経済

株式投資に必須の知識?キャッシュフローについて現役銀行員がわかりやすく解説

こんにちは、でぃーんです。

本日は決算書の1つであるキャッシュフロー計算書(以下CF)について解説していきたいと思います。

また今回のCFの内容を理解する上で、BS、PLの理解は必須です。決算書のことを全くわからないという人向けに、「決算書の見方」という記事を出しておりますので是非先に御覧ください。

また長編となってますので、投資のために簡単に要点だけ押さえておきたいという人は目次から

  • CFの見方
  • まとめ

まで飛ぶことを推奨いたします。

キャッシュフロー(CF)とは

CFとは、

  • キャッシュ(お金)
  • フロー(流れ)

という英語が表す様に、企業のお金の流れを表すために作られた表の事を言います。

またCFは

  • 営業CF
  • 投資CF
  • 財務CF

の3種類に分けられており、これらを分析する事で、その企業がどのようにお金を生み出して、使っているのかということが一目でわかるようになります。

営業CFとは、

企業が営業活動で稼いだ(損した)お金の事

投資CFとは、

企業が投資に使った(回収した)お金の事

財務CFとは、

借入の増減を表しています。

全て名前の通りなので、かなりイメージが持ちやすいと思います。

CFとPLの違い

企業が1年間にいくら稼いだかを計る指標としてPLというものがあります。ではそのPLと今回のテーマのCFとは何が違うのでしょうか。

例えば企業Aは、100万円のパソコンを売りました。

しかし、その売上の代金はまだ回収していません。

(これを売掛金と言います)

この場合、取引は成立しているのでPLには売上として計上されます。

ただこの取引の代金はまだ回収できておらず、現金がまだ入ってきていない状況です。

企業間の取引はツケ払いが当たり前であり、こういう状況は良くあります。

代金が回収できていないのに売上として計上していると、その企業が本当に1年間でいくらのお金を回収できているのかわからないですよね。

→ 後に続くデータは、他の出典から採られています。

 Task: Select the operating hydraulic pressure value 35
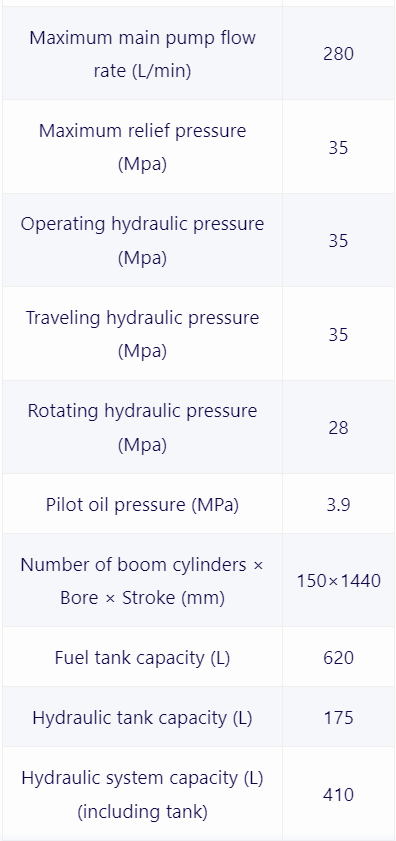(x=339, y=241)
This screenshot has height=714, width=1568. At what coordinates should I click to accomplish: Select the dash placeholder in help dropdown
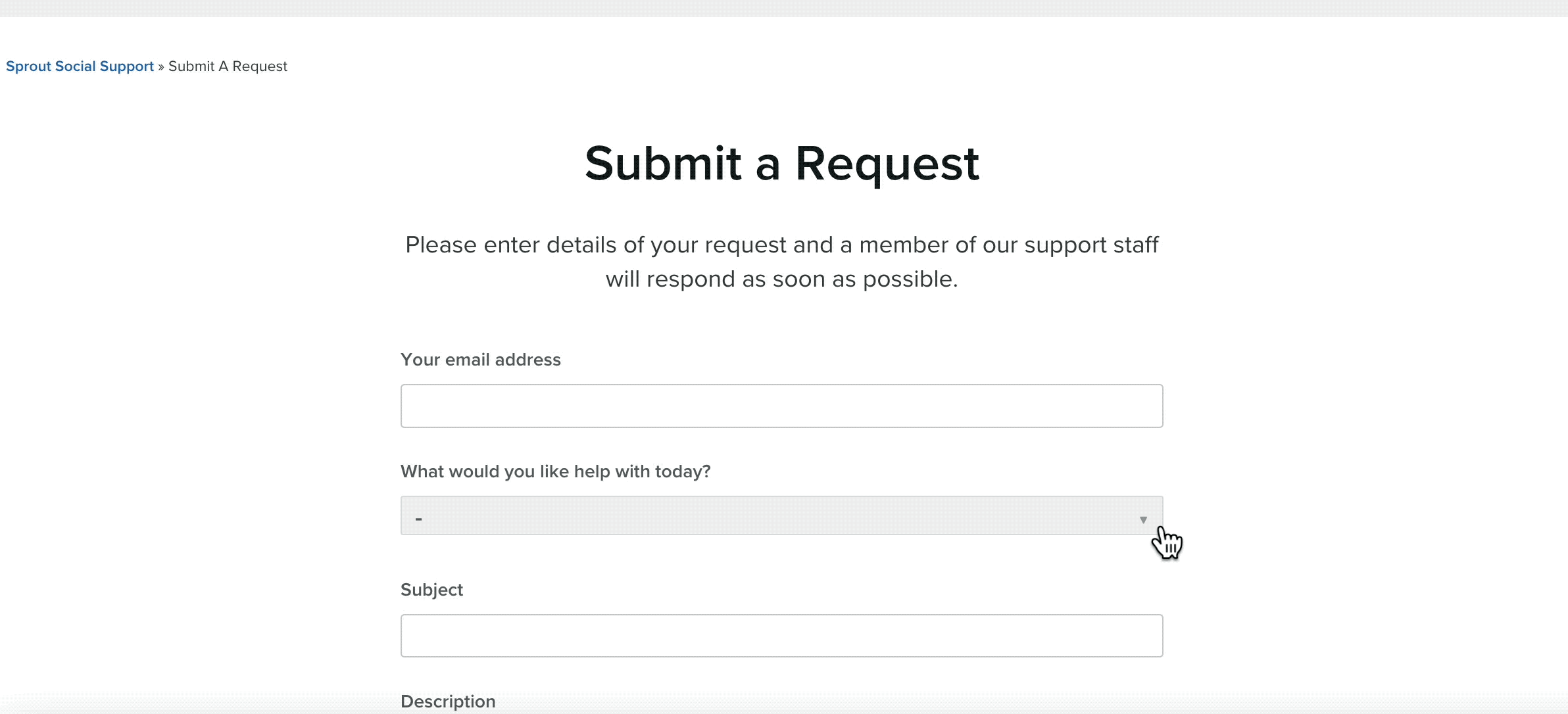coord(418,519)
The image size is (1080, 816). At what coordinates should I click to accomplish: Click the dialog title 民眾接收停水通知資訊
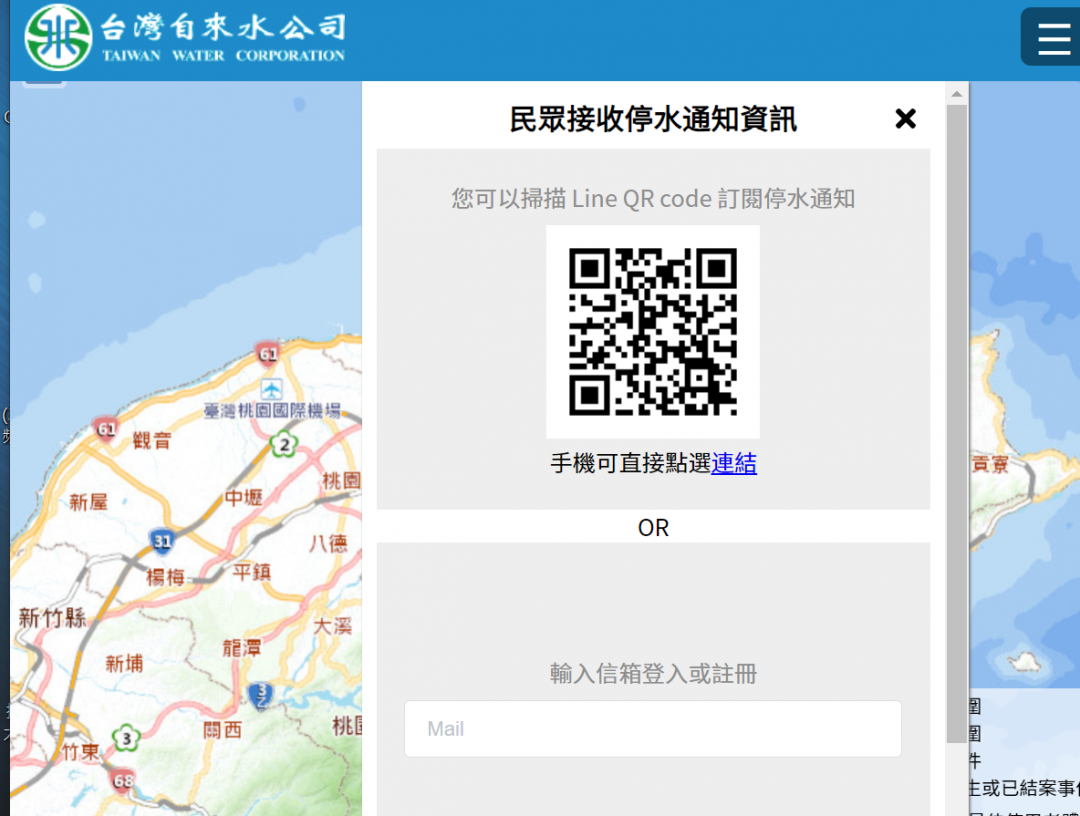(x=652, y=119)
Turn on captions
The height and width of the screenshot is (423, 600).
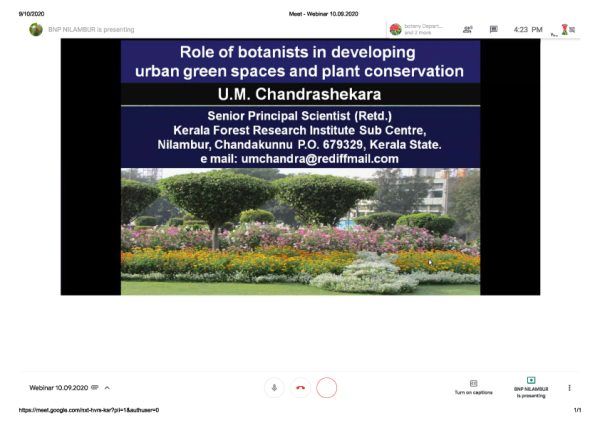tap(473, 387)
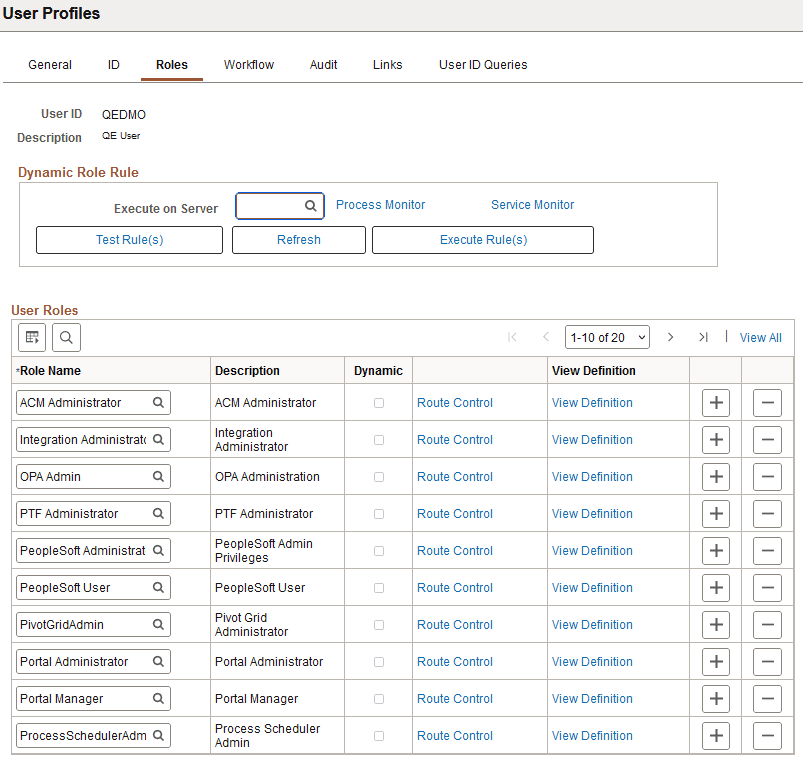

そこでPLとは別で、企業の現金収支を計る指標としてCFが使われているのです。

またCFを用いる事で、

  • 企業の資金繰り状況がわかる(安定性がわかる)
  • 本当の収益力がわかる(税金対策をしている可能性がある)
  • 粉飾決算を見破れる(架空売上が計上できない)

などの様々なメリットがあります。

特に、PL上は赤字でも、CFを見ると意外と稼いでる事が分かる企業も多くあります。

でぃーん

土地を買った時よりも安くで売った場合、お金は入ってくるのに、PLでマイナス表記されます。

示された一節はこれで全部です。